▸ What you will do: Lines before the one containing "Smeigtukas - kiškutis (4 vnt.) (886, 934)" are not wanted; restate the rest below word for word, through the last line, but drop any pictures.

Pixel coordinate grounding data
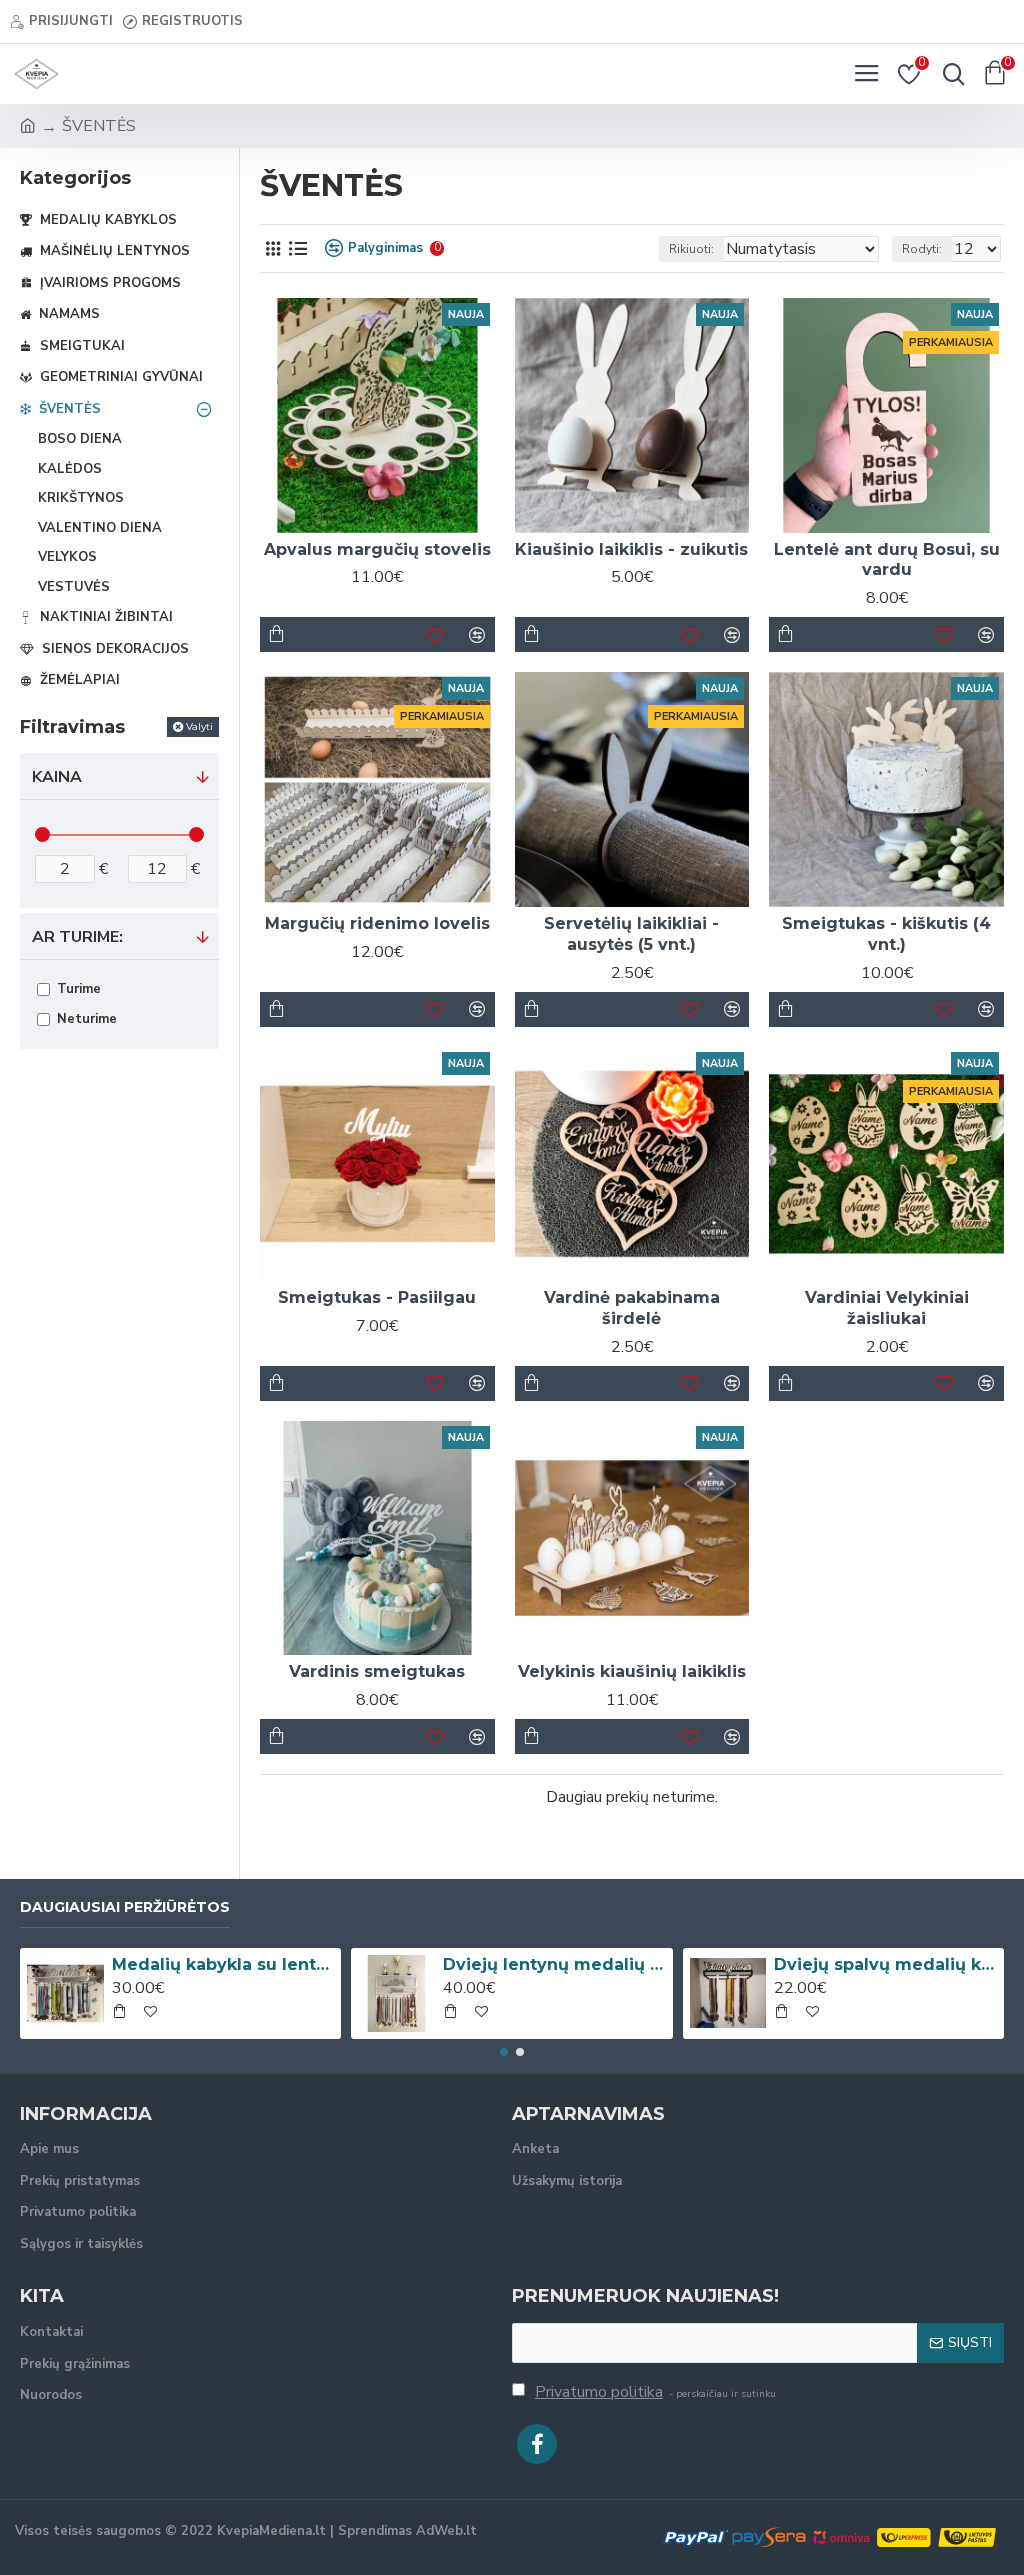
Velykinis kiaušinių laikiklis (632, 1671)
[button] (504, 2052)
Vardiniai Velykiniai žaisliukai (887, 1308)
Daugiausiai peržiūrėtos (125, 1907)
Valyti (199, 726)
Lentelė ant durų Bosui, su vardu (887, 560)
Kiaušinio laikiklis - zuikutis (631, 549)
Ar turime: (77, 937)
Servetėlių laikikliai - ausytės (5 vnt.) (631, 934)
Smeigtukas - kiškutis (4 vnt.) (886, 934)
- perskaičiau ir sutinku (655, 2392)
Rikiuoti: (691, 249)
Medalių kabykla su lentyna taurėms (223, 1964)
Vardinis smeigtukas (377, 1671)
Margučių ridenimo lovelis (377, 923)
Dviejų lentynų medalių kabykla (554, 1964)
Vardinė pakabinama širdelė (632, 1308)
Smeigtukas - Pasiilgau (377, 1297)
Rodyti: (922, 249)
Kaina (57, 777)
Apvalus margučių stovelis (377, 549)
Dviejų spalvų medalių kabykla (885, 1964)
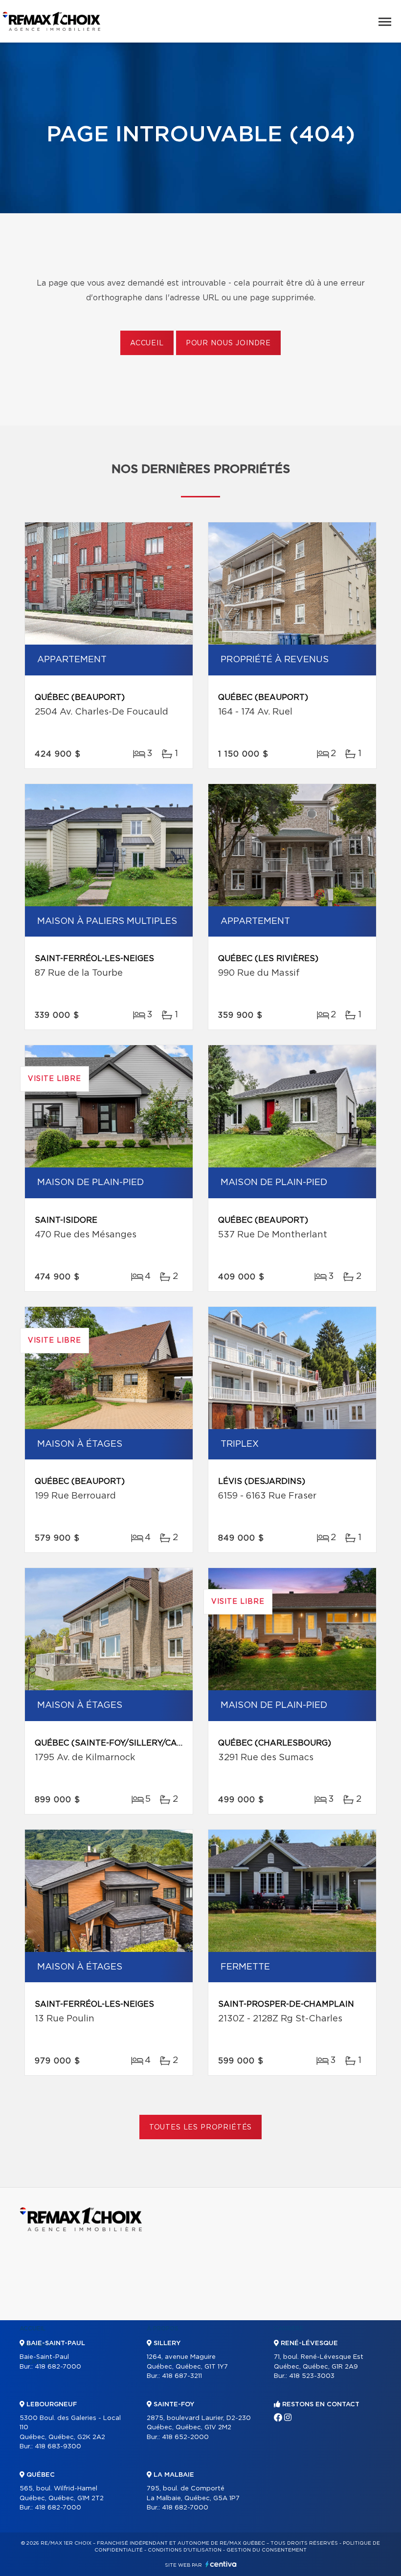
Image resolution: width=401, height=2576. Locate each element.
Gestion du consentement (266, 2550)
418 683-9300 (58, 2446)
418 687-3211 (182, 2376)
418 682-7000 (58, 2367)
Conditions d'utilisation (185, 2550)
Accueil (147, 343)
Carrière (289, 2328)
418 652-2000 (185, 2437)
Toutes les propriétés (200, 2127)
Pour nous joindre (228, 343)
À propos (162, 2328)
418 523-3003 (311, 2376)
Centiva (221, 2564)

▸ Expected output:
Smeigtukas - kiškutis (4 vnt.) (886, 934)
- perskaičiau ir sutinku (655, 2392)
Rikiuoti: (691, 249)
Medalių kabykla su lentyna taurėms (223, 1964)
Vardinis smeigtukas (377, 1671)
Margučių ridenimo lovelis (377, 923)
Dviejų lentynų medalių kabykla (554, 1964)
Vardinė pakabinama širdelė (632, 1308)
Smeigtukas - Pasiilgau (377, 1297)
Rodyti: (922, 249)
Kaina (57, 777)
Apvalus margučių stovelis (377, 549)
Dviejų spalvų medalių kabykla (885, 1964)
Image resolution: width=401, height=2576. Locate each element.
Gestion du consentement (266, 2550)
418 683-9300 (58, 2446)
418 687-3211 (182, 2376)
418 682-7000 (58, 2367)
Conditions d'utilisation (185, 2550)
Accueil (147, 343)
Carrière (289, 2328)
418 652-2000 (185, 2437)
Toutes les propriétés (200, 2127)
Pour nous joindre (228, 343)
À propos (162, 2328)
418 523-3003 (311, 2376)
Centiva (221, 2564)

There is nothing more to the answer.